→ **Entries shown**:
◇ ◇ ◇

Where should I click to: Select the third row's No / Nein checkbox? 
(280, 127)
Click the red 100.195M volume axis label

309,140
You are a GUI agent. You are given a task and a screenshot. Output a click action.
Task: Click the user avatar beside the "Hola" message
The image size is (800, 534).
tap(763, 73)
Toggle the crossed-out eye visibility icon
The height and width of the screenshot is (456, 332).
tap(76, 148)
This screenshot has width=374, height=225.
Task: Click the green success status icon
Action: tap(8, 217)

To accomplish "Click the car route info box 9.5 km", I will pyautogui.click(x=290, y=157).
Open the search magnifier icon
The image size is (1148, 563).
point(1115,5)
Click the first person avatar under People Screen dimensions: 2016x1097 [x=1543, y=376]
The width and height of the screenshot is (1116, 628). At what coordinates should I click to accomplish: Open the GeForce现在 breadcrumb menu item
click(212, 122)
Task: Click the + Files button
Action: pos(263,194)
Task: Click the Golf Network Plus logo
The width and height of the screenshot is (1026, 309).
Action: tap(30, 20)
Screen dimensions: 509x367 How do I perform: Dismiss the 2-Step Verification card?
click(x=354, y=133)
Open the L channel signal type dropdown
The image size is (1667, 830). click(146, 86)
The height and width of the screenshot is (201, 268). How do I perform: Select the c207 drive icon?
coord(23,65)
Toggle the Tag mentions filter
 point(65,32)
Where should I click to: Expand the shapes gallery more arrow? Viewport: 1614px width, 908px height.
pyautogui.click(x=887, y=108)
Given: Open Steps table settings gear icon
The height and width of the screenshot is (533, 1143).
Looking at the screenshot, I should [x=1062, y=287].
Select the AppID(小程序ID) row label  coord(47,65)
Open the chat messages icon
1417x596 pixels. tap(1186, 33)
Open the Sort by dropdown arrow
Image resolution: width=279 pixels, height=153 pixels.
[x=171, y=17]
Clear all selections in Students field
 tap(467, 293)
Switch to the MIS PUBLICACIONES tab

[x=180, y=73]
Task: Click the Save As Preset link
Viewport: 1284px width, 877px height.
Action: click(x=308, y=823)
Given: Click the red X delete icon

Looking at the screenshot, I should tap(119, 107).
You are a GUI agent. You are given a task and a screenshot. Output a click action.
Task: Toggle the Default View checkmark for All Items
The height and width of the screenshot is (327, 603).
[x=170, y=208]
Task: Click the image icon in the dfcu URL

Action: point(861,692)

◇ ◇ ◇

→ **Your instructions**: Please reproduce all of the records above verbatim, line for line.

→ **Exercise solution**:
Where should I click to: Select the third row's No / Nein checkbox? 
(280, 127)
Click the red 100.195M volume axis label

309,140
You are a GUI agent. You are given a task and a screenshot. Output a click action.
Task: Click the user avatar beside the "Hola" message
The image size is (800, 534).
tap(763, 73)
Toggle the crossed-out eye visibility icon
The height and width of the screenshot is (456, 332).
tap(76, 148)
This screenshot has width=374, height=225.
Task: Click the green success status icon
Action: tap(8, 217)

To accomplish "Click the car route info box 9.5 km", I will pyautogui.click(x=290, y=157).
Open the search magnifier icon
The image size is (1148, 563).
point(1115,5)
Click the first person avatar under People Screen dimensions: 2016x1097 [x=1543, y=376]
The width and height of the screenshot is (1116, 628). At what coordinates should I click to accomplish: Open the GeForce现在 breadcrumb menu item
click(212, 122)
Task: Click the + Files button
Action: pos(263,194)
Task: Click the Golf Network Plus logo
The width and height of the screenshot is (1026, 309).
Action: tap(30, 20)
Screen dimensions: 509x367 How do I perform: Dismiss the 2-Step Verification card?
click(x=354, y=133)
Open the L channel signal type dropdown
The image size is (1667, 830). click(146, 86)
The height and width of the screenshot is (201, 268). How do I perform: Select the c207 drive icon?
coord(23,65)
Toggle the Tag mentions filter
 point(65,32)
Where should I click to: Expand the shapes gallery more arrow? Viewport: 1614px width, 908px height.
pyautogui.click(x=887, y=108)
Given: Open Steps table settings gear icon
The height and width of the screenshot is (533, 1143).
Looking at the screenshot, I should [x=1062, y=287].
Select the AppID(小程序ID) row label  coord(47,65)
Open the chat messages icon
1417x596 pixels. tap(1186, 33)
Open the Sort by dropdown arrow
Image resolution: width=279 pixels, height=153 pixels.
[x=171, y=17]
Clear all selections in Students field
 tap(467, 293)
Switch to the MIS PUBLICACIONES tab

[x=180, y=73]
Task: Click the Save As Preset link
Viewport: 1284px width, 877px height.
Action: click(x=308, y=823)
Given: Click the red X delete icon

Looking at the screenshot, I should tap(119, 107).
You are a GUI agent. You are given a task and a screenshot. Output a click action.
Task: Toggle the Default View checkmark for All Items
The height and width of the screenshot is (327, 603).
[x=170, y=208]
Task: Click the image icon in the dfcu URL

Action: point(861,692)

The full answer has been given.